Single-Molecule Electron Transport in Peptoids.

Peptoids are structural analogs of peptides in which side chains are appended to the backbone nitrogen rather than the α-carbon. The sequence-defined modularity of peptoids enables precise control over structure-function relationships, enabling applications in energy storage and biomedical materials. Despite recent progress, the role of sequence and conformation on electron transport in peptoid molecules is not fully understood. Here, we synthesize a library of peptoid oligomers and characterize their molecular electronic properties using the scanning tunneling microscope-break junction (STM-BJ) technique. Our results show well-defined electron transport behavior for peptoid sequences containing aromatic side groups lacking hydrogen bonds (H-bonds) and without chemical substitutions at the N-C position. This behavior fundamentally differs from electron transport in peptides, where H-bond interactions give rise to higher conductance states. All-atom molecular dynamics (MD) simulations are used to understand the conformational heterogeneity of peptoids, and molecular conformations obtained from MD simulations are used in quantum mechanical calculations based on the nonequilibrium Green's function-density functional theory (NEGF-DFT) formalism.

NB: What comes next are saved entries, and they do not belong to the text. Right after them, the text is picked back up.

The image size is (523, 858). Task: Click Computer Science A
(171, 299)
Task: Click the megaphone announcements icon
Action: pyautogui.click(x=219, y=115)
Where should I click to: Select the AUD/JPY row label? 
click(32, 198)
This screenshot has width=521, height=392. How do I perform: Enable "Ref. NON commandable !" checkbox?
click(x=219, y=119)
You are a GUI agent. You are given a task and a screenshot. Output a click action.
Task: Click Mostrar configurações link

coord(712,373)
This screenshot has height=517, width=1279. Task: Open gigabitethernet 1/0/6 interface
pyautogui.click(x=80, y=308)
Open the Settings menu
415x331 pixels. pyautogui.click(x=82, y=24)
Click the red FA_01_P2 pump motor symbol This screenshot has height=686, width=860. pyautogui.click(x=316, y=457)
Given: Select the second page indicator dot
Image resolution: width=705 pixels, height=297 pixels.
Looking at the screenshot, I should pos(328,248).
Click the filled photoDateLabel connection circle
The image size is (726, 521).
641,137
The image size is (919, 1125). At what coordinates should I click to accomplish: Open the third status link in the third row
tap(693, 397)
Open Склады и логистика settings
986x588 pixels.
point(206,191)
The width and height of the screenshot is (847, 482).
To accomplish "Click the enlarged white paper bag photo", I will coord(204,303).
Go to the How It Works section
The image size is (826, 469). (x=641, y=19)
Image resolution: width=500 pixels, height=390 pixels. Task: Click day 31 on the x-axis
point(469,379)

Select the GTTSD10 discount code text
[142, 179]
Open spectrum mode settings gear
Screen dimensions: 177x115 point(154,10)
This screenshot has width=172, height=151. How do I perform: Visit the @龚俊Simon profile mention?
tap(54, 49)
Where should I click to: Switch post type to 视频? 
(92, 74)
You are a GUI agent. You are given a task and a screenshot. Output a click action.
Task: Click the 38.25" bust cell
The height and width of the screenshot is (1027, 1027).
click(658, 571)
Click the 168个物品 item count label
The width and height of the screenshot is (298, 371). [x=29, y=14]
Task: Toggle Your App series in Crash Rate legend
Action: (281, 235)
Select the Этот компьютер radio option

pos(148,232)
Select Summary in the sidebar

In all cases, computational results are in reasonable qualitative agreement with experiments. Our work demonstrates that the conductance behavior of peptoids depends on monomer identity, including side-chain aromaticity and substitution at the N-C position. Overall, this work provides new insights into the structure-function relationships governing electron transport in peptoid-based materials and establishes design rules for peptoid-based molecular junctions.